3012. — À M. LE MARÉCHAL DUC DE RICHELIEU.
Aux Délices, 12 septembre.

Je vous envoie, monseigneur, à la hâte, et comme je peux, votre filleul l’Orphelin, dont vous voulez bien être le parrain : ce sont les premiers exemplaires qui sortent de la presse. Je crois que vous joindrez à toutes vos bontés celle de me pardonner la dissertation que je m’avise toujours de coudre à mes dédicaces. J’aime un peu l’antique ; cette façon en a du moins quelque air. Les épîtres dédicatoires des anciens n’étaient pas faites comme une lettre qu’on met à la poste, et qui se termine par une vaine formule ; c’étaient des discours instructifs. Un simple compliment n’est guère lu, s’il n’est soutenu par des choses utiles.

Il y a, à la fin de la pièce, une lettre à Jean-Jacques Rousseau, que j’ai cru nécessaire de publier dans la position où je me trouve.

Je suis honteux de vous entretenir de ces bagatelles, lorsque je ne devrais vous parler que du chagrin sensible que m’a causé la perte de votre procès. Je ne sais pas si une pareille décision se trouve dans l’Esprit des Lois. J’ignore la matière des substitutions ; j’avais seulement toujours entendu dire que les droits du mineur étaient inviolables ; et, à moins qu’il n’y ait une loi formelle qui déroge à ces droits, il me paraît qu’il y a eu beaucoup d’arbitraire dans ce jugement. Je ne puis croire surtout qu’on vous ait condamné aux dépens, et je regarde cette clause comme une fausse nouvelle. Je n’ose vous demander ce qui en est. Vous devez être surchargé d’affaires extrêmement désagréables. Il est bien triste de succomber, après tant d’années de peines et de frais, dans une cause qui, au sentiment de Cochin[1], était indubitable, et ne faisait pas même de question.

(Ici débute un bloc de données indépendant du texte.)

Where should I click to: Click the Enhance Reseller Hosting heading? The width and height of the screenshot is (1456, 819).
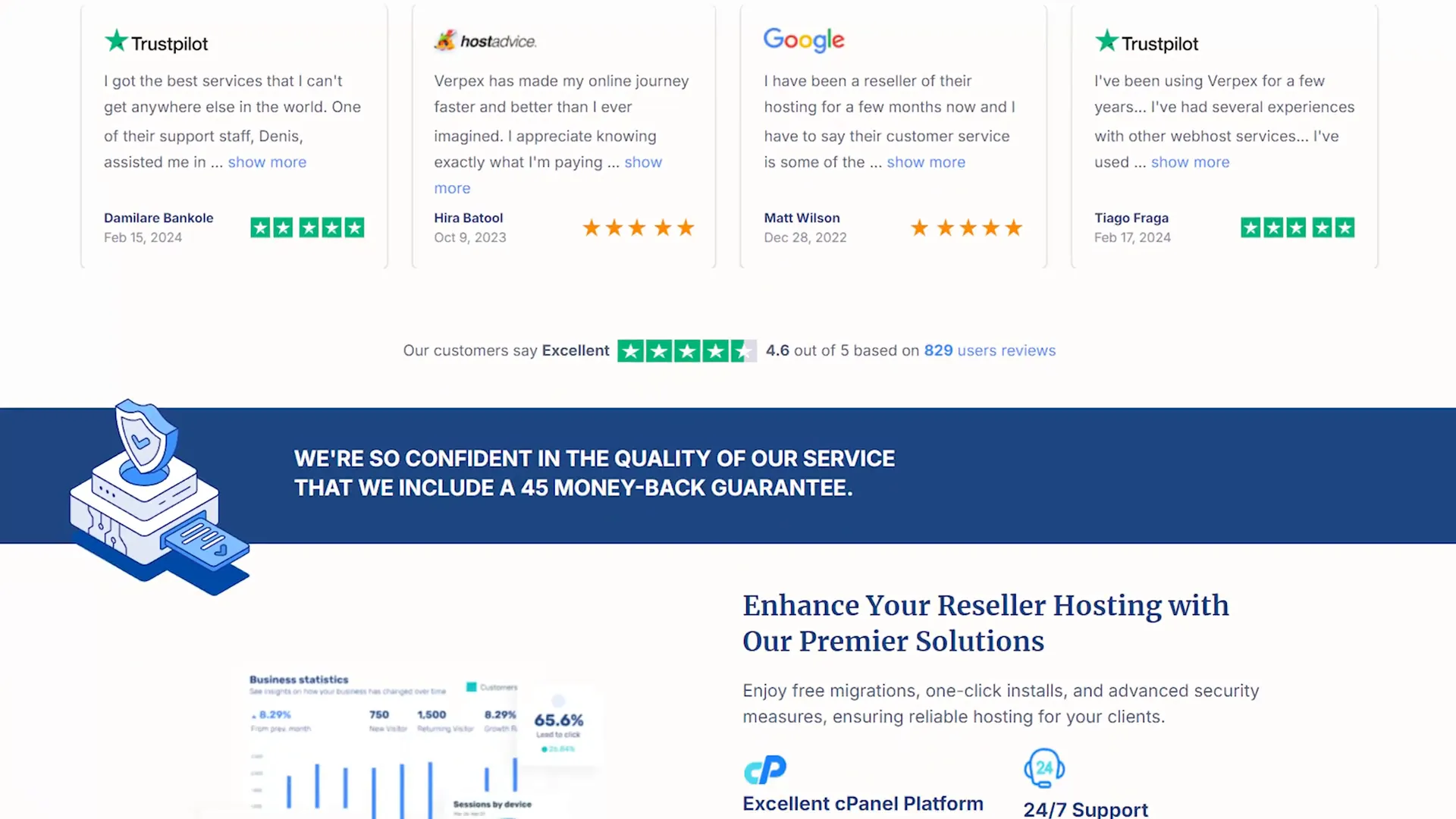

Vous êtes bien bon de me parler de tragédie et de dédicaces, quand vous êtes dans une crise si importante ; c’est une nouvelle épreuve où l’on a mis votre courage. Vous soutenez cette perte comme une colonne anglaise ; mais les canons[2] ne peuvent rien ici, et ce n’est que dans votre belle âme que vous trouvez des ressources. C’est à cette âme noble et tendre que je serai attaché toute ma vie avec les sentiments les plus inviolables et les plus respectueux. Vous savez que ma nièce pense comme moi.

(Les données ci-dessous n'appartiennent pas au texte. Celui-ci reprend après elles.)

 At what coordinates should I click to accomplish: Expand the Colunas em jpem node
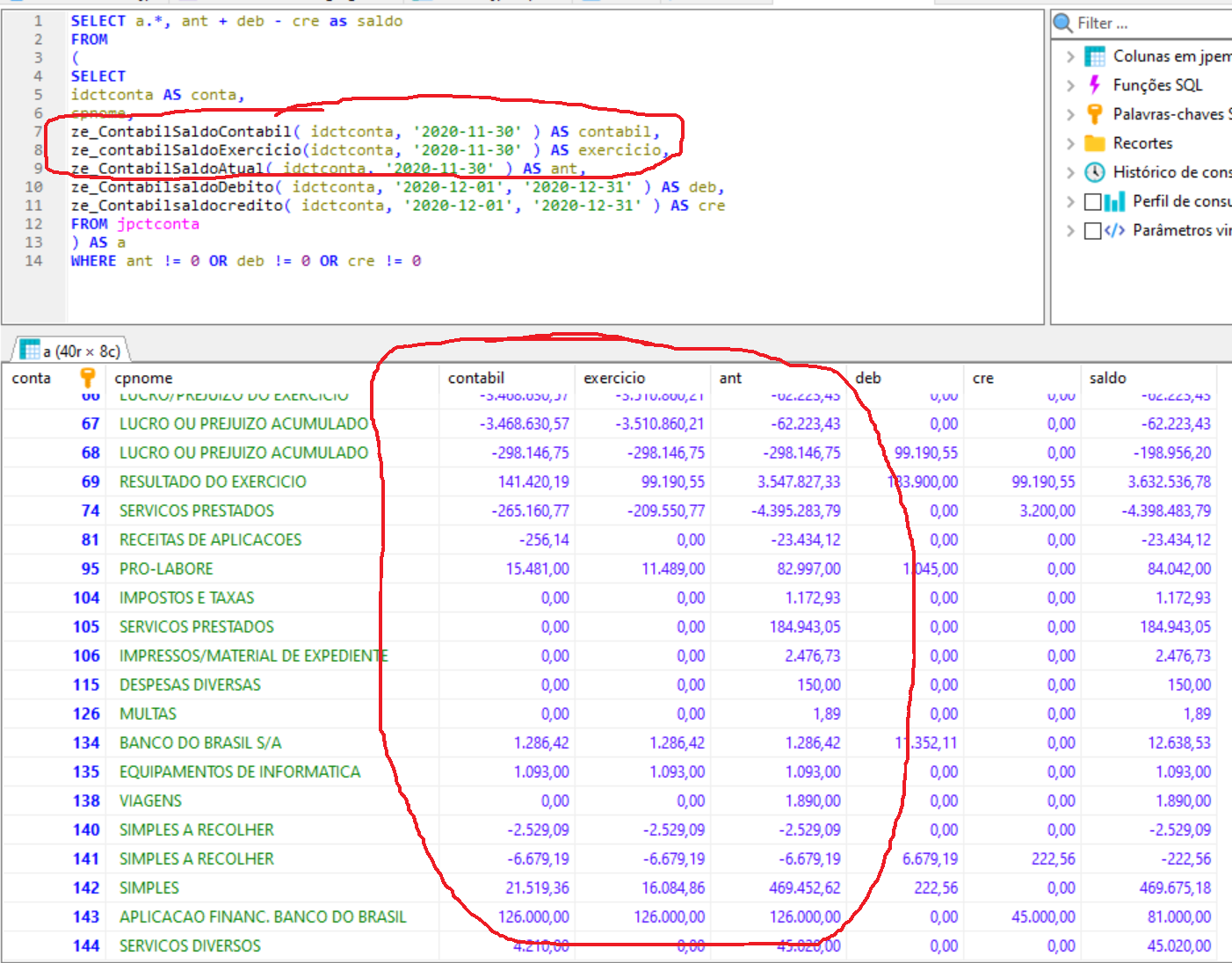pos(1070,56)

Permettez que je revienne à la pièce qui est sous votre protection. Je vous demande en grâce qu’on la joue à Fontainebleau, telle que je l’ai faite, telle que Mme de Pompadour l’a lue et approuvée, telle que j’ai l’honneur de vous l’envoyer, et non telle qu’elle a été défigurée à Paris. En vérité, je ne puis concevoir comment elle a pu avoir quelques succès avec tant d’incongruités. Il faut que Mlle Clairon soit une grande enchanteresse.

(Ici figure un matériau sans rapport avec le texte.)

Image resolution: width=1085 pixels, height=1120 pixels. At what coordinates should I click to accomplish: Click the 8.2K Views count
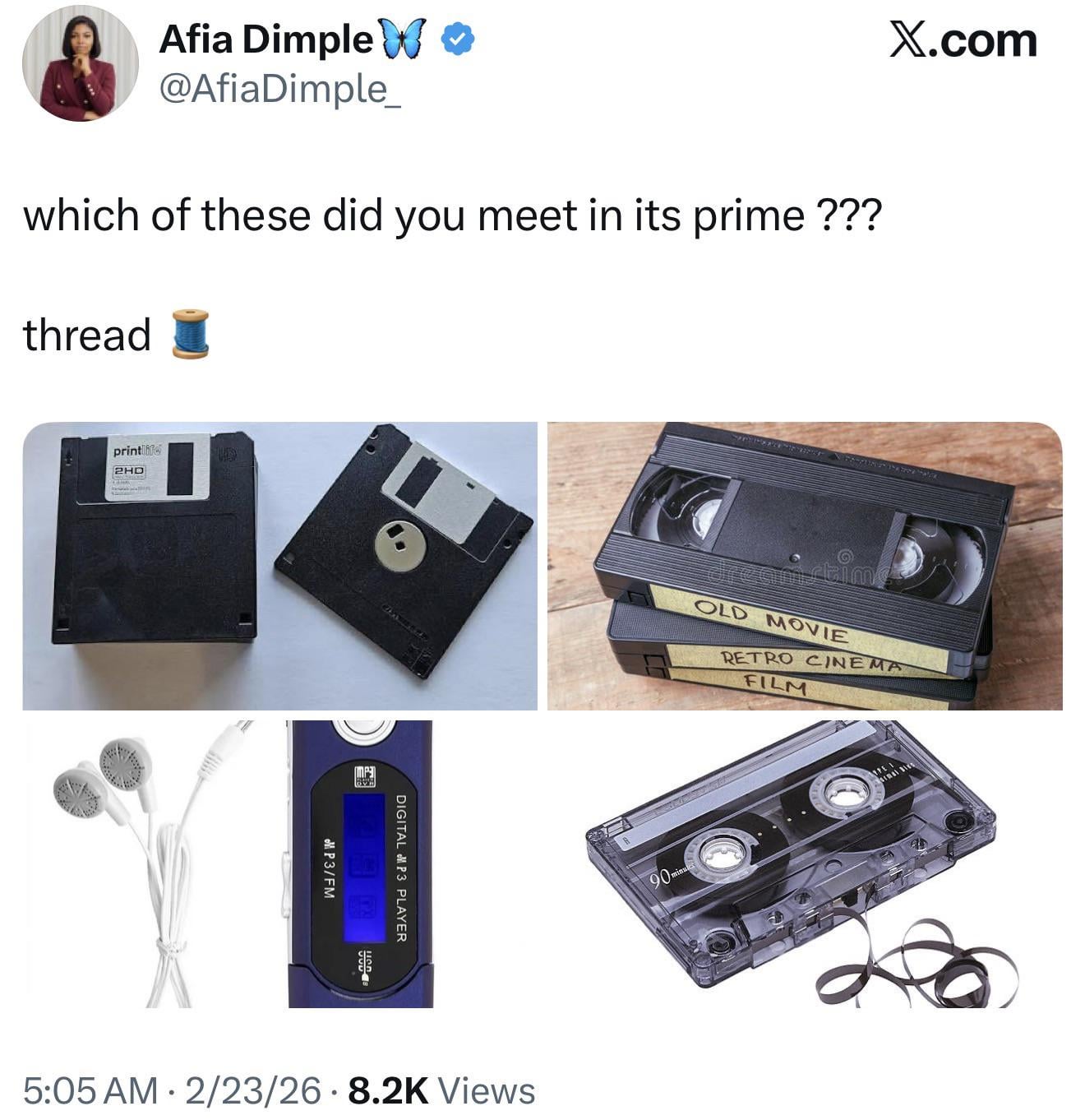[442, 1091]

  1. On trouve dans les Œuvres de Cochin Édition in-8o, tome IV, page 391) un mémoire ou plaidoyer pour M. le duc de Richelieu, héritier substitué de M. le cardinal de Richelieu, son grand-oncle, contre M. de Chabezé, M. Payen, etc., etc., et autres possesseurs de maisons situées dans les environs du Palais-Royal, faisant partie de la substitution, et indûment aliénées. Le procès remontait aux environs de 1735. (B.)
  2. Voltaire, trompé par des relations inexactes, et aveuglé par sa partialité pour son héros, croyait que celui-ci, à la bataille de Fontenoy, avait donné le premier l’avis de faire avancer quatre canons contre le front de la colonne anglaise. (Cl.)